Are you being manipulated into buying things you don’t want or need? In my book Meatonomics, I show that animal food producers control our everyday food-buying choices with misleading messaging, artificially low prices, and heavy control over legislation and regulation.
This producer behavior is simply shocking. The result is that in many respects, we have lost the ability to decide for ourselves what – and how much – to eat.
By learning just 10 quick facts about this industry and its highly coordinated messaging and manipulation, you can empower yourself to make better-informed choices immediately. You’ll see benefits to your health, your waistline, your ecological footprint, and more.
1. In a creepy, Big-Brotherish tactic straight out of a sci-fi movie, the federal government uses catchy slogans to get people to buy more meat and dairy.
Beef. It’s what’s for dinner.
Milk. It does a body good.
Each year, USDA-managed programs spend $550 million to bombard Americans with slogans like these urging us to buy more animal foods. Although people in every age group already eat more animal protein than recommended, and far more than our forebears did, these promotional programs are shockingly effective at making us buy even more. Each marketing buck spent boosts sales by an average of $8, for an annual total of an extra $4.6 billion in government-backed sales of meat, dairy, and eggs.
2. Americans eat more meat per person than any other people on earth, and we’re paying the price in doctor bills.
At 200 pounds of meat per person per year, our high meat consumption is hurting our national health. Hundreds of clinical studies in the past several decades show that consumption of meat and dairy, especially at the high levels seen in this country, can cause cancer, diabetes, heart disease, and a host of other diseases.
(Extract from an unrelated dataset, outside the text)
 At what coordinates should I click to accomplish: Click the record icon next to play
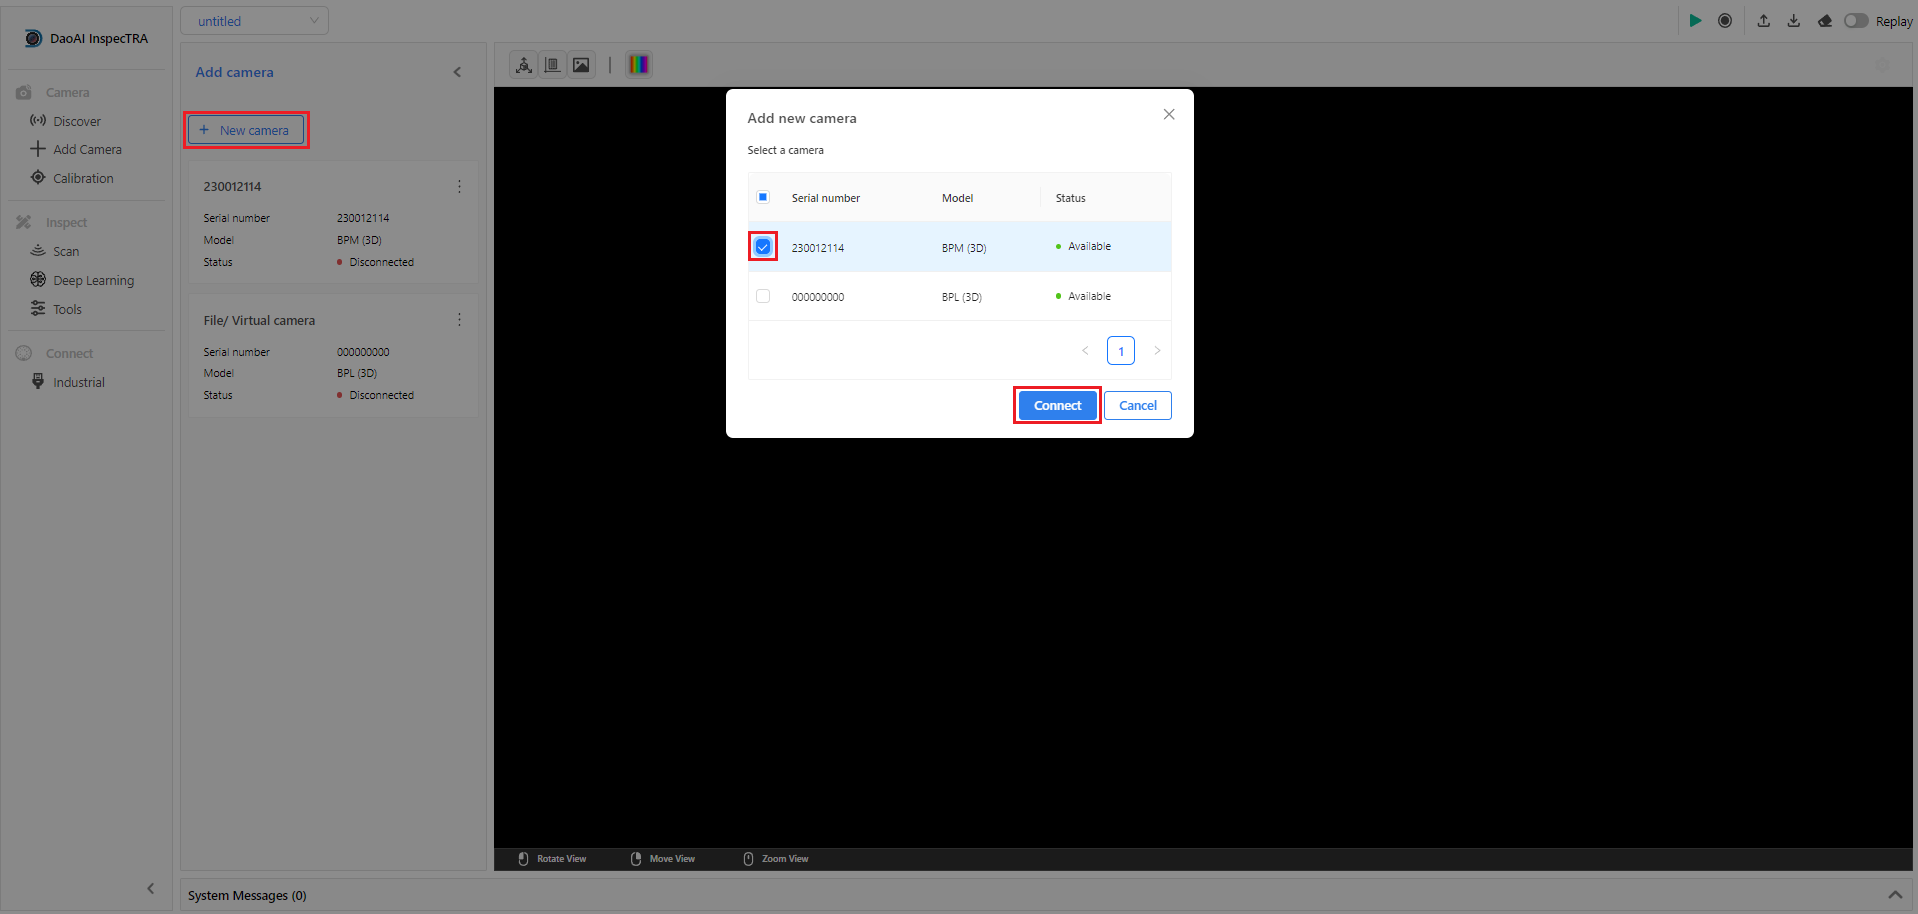click(1725, 21)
Thus, Americans have twice the obesity rate, twice the diabetes rate, and nearly three times the cancer rate as the rest of the world. Eating loads of meat isn’t the only reason people develop these diseases, but it’s a major factor.
3. Animal food production is the world’s leading cause of climate change.
That’s right. Forget carbon-belching buses or power plants. Animal food production now surpasses both the transportation industry and electricity generation as the greatest source of greenhouse gases. Yet amazingly, if Americans could just cut back on animal foods by half, the effect on greenhouse gas emissions would be like garaging all U.S. motor vehicles and vessels for as long as we keep our consumption down.
4. There’s no sustainable way to raise animal foods to meet the world’s growing demand.
Two acres of rain forest are cleared each minute to raise cattle or crops to feed them. 35,000 miles of American rivers are polluted with animal waste. We’re watching a real-time, head-on collision between the world’s huge demand for animal foods and the reality of scarce resources. It takes up to one hundred times more water and five times more land to produce animal protein than equal amounts of plant protein. Unfortunately, even “green” alternatives like raising animals locally, organically, or on pastures can’t overcome the basic math: the resources just don’t exist to keep feeding the world animal foods at the level it wants.
5. A $5 Big Mac would cost $13 if the retail price included hidden expenses that meat producers offload onto society.
Animal food producers impose $414 billion in hidden costs on American society yearly. These are the bills for healthcare, subsidies, environmental damage, and other items related to producing and consuming meat and dairy. That means that each time McDonald’s sells a Big Mac, the rest of us pay $8 in hidden costs.